Despite the growing interest, 3D bioprinting of skin is still new, and much work is needed to prepare these technologies for clinical translation. Most of the current study was focused on the large scale to make the skin's layered structure replicable. In the experiments that were discussed earlier (which are summarised in Fig. 7), various 3D printing processes, bioinks, and cell types were tested; nevertheless, the completely functional skin that consists of a stacked epidermis, blood arteries, nerves, and an elastic dermis has not yet been characterised. The next step in the creation of artificial skin is to figure out how to use 3D printing to faithfully mimic the complex structures and functions of bioinspired skin at the micrometre level.

Fig. 7 Skin layers, collagen-based bioink scaffold restoration, and therapeutic techniques. (A) The three layers of the skin, as well as its appendages and primary cellular components, were all distinguishable. Created with BioRender.com (B) Hemostasis, inflammation, migration/proliferation, and maturation were the four steps in skin healing.¹⁸⁵ (C) Developing a multi-layered synthetic skin and conducting cell culture experiments outside of a living organism. We successfully generated artificial dermis and epidermis layers in a laboratory setting, arranging them in a stratified manner and increasing their thickness.¹⁹⁴ (D) Layer by layer, LaBP created collagen scaffold biomimic skin using FBs and KCs.¹⁸⁹ (E) On immunodeficient mice, 3D bioprinted skin grafts were characterised at engraftment and 2 weeks later.¹⁹⁵ Scale bar: 50 μm. (F) Bioinspired skin-treated SD rat wound closure. Significant differences across groups showed that 3D-printed GelMA/collagen heals skin wounds better. Each photo corresponds to an area of 1 cm².

5.4. Nerve

Trauma or neurodegenerative illnesses are the primary causes of peripheral nerve damage, frequently impairing motion, sensation, and sustenance. Therefore, 3D bioprinting has recently received much interest due to the numerous factors described herein, including the customisation of a graft, which could increase the likelihood of nerve healing.^196–198 Collagen-based scaffolds can synergistically encourage nerve regrowth and restore the affected site functioning. It can minimise cysts packed with fluid, align longitudinally with the spinal cord, and prevent the degradation of connective tissue and muscle in the injured area. Together, this collagen scaffold prepared by 3D bioprinting can create an environment that accelerates tissue repair, axonal regeneration, vascularisation, recovery of nerve function and, prevents apoptosis, and decreases local inflammation.¹⁹⁹ For a suitable nerve repair, the scaffold should provide a 3D interconnected architecture with high porosity that allows nutrients to diffuse inside and waste products to diffuse outside from the scaffold and can be achieved easily by 3D printing.

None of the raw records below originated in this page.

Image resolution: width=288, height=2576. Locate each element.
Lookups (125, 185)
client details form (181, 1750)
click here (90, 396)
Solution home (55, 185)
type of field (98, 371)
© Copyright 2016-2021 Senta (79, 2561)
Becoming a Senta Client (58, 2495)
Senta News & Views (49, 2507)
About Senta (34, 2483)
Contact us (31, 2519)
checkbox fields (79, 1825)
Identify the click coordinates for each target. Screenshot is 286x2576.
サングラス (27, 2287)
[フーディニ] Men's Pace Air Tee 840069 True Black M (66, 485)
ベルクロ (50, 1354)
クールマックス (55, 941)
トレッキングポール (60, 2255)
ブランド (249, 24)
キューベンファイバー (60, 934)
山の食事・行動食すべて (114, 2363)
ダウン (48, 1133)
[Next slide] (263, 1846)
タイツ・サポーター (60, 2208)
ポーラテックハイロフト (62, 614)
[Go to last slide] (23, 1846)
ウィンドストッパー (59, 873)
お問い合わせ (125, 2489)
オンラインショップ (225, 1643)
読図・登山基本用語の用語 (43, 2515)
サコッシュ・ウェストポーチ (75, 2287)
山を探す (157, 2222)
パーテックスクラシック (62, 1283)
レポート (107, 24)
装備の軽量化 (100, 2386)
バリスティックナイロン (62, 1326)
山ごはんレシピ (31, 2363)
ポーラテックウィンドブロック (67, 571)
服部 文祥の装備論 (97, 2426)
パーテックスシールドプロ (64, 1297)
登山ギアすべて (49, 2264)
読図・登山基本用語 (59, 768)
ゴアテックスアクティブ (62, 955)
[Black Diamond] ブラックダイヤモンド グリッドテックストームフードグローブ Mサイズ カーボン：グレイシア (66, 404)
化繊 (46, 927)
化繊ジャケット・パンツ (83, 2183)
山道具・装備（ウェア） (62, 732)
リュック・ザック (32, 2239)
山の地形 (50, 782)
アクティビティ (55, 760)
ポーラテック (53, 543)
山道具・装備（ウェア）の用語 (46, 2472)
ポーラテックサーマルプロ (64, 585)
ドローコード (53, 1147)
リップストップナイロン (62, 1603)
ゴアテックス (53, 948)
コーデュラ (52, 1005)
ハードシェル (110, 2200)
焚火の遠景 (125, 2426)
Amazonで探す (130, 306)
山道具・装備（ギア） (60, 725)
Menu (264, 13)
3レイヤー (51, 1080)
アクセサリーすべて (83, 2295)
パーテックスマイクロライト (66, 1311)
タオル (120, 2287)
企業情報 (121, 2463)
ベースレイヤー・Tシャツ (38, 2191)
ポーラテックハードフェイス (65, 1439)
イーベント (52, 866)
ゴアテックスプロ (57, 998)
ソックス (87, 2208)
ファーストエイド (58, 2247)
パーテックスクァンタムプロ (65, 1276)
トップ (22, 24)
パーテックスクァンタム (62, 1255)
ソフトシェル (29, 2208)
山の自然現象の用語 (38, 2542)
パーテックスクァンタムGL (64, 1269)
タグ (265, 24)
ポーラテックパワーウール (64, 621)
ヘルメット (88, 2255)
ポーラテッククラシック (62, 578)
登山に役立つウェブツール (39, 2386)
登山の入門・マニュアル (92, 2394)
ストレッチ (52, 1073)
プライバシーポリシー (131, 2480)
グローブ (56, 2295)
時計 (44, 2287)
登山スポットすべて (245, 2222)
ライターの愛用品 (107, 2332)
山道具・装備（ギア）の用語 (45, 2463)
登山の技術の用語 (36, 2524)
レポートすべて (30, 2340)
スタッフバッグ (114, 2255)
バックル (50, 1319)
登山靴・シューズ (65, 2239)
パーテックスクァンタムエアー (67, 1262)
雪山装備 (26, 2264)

The sciatic nerve defect was repaired by 3D bioprinting using a combination of collagen and poly(lactide-co-caprolactone) (PLCL). Axons could align and regenerate due to the nanostructures and comparable elastic properties.²⁰⁰ Schwann cells could also be integrated into the 3D system and have shown a substantial possibility in peripheral nerve repair. Collagen and hyaluronic acid have been utilised to regenerate neural tissue, causing the differentiation of induced pluripotent stem cells to neurons.²⁰¹ This composite gel has been used by 3D bioprinting in enhanced differentiation of neural stem/progenitor cells, peripheral nerve regeneration, repair of neural damage, and neural disease models for glioblastoma.²⁰²

It is also possible to functionalise a collagen hydrogel with neutralising proteins such as CBD-EphA4LBD, CBD-PlexinB1LBD, and NEP1–40. These proteins facilitate the formation of axons and promote the regeneration of neurons. When seeded onto these collagen scaffolds, cerebellar granular neurons show neurite outgrowth by synthesising neurotrophic factors that help enhance the binding specificity.²⁰³ Utilizing this approach by 3D bioprinting allows for its usage in multiple applications in the future. 3D co-axial bioprinting of motor neuron-like cells and skeletal myoblasts was possible with collagen to develop a neuromuscular junction (NMJ). In this, a single organised platform was prepared in different microenvironments with tuneable conditions for enhanced differentiation. Such a model could be used to develop pre-clinical research into neuromuscular pathophysiology and for the development of therapeutic interventions.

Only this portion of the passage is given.